Suddenly though, there are a lot more plots going on in King’s Landing. Loras and Renly are up to something but it’s clearly not going to be a straightforward power grab. Meanwhile, Varys and Littlefinger are like two equal and opposite forces holding each other at bay and it will be fascinating to see whose will breaks first. I suspect the first one between them to make a mistake will be swiftly destroyed by the other. Speaking of Varys however, it is extremely sad that Arya has not met Varys because if she had, she might have recognized him in the dungeons and Ned might have believed her. I can’t blame Ned for dismissing her – it’s hard to take someone who’s been chasing cats around too seriously. Littlefinger, and the rest of the small council, certainly seem like a bunch of fools and flatterers but you would think that knowing this, Robert know better than to trust their opinion. Of course, Robert hears what he wants to hear and what he wants to hear is that Dany must die. The reveal that it was Jorah who is spying on Dany was very casually slipped in and I wonder when (if ever) this comes back to haunt him.

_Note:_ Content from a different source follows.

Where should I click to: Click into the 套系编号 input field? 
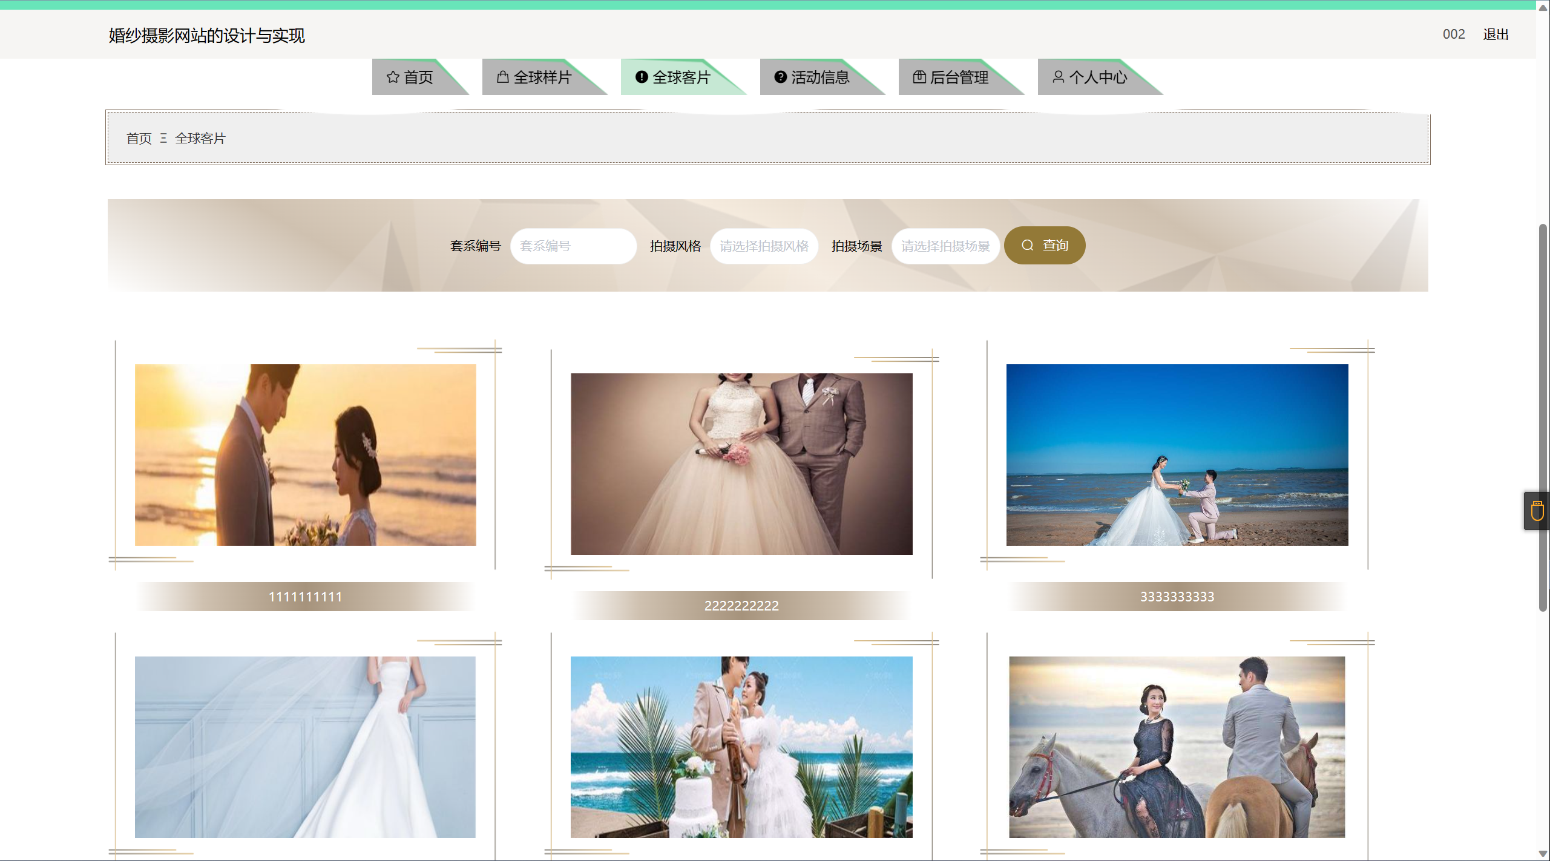pos(573,246)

Catelyn herself, in the meanwhile, seems to almost be having some doubts about Tyrion’s guilt, but she seems to have come too far to risk letting him go without hearing Lysa out. Lysa, of course, is pretty much unbearable and annoying from the get go and her overbearing pampering of her son just makes it worse. Tyrion’s cell in the Eyrie is terrifying even for someone without a fear of heights but the hopelessness of his situation seems much worse. It’s interesting that Tyrion killed his first man in defence of Catelyn Stark, but I guess stranger things have happened on the field of war. The instant chemistry between Tyrion and Bronn was very well done as well – Bronn is just the right mix of badass and rogue.
There was a lot of exposition in this episode, which is fine, but having read the books, I can’t say that I find anything worth adding on regarding those scenes. I will say, however, that I love the new material that HBO has added – the Robert scenes especially are excellent and really help flesh out a character that will not be with us for a whole lot longer.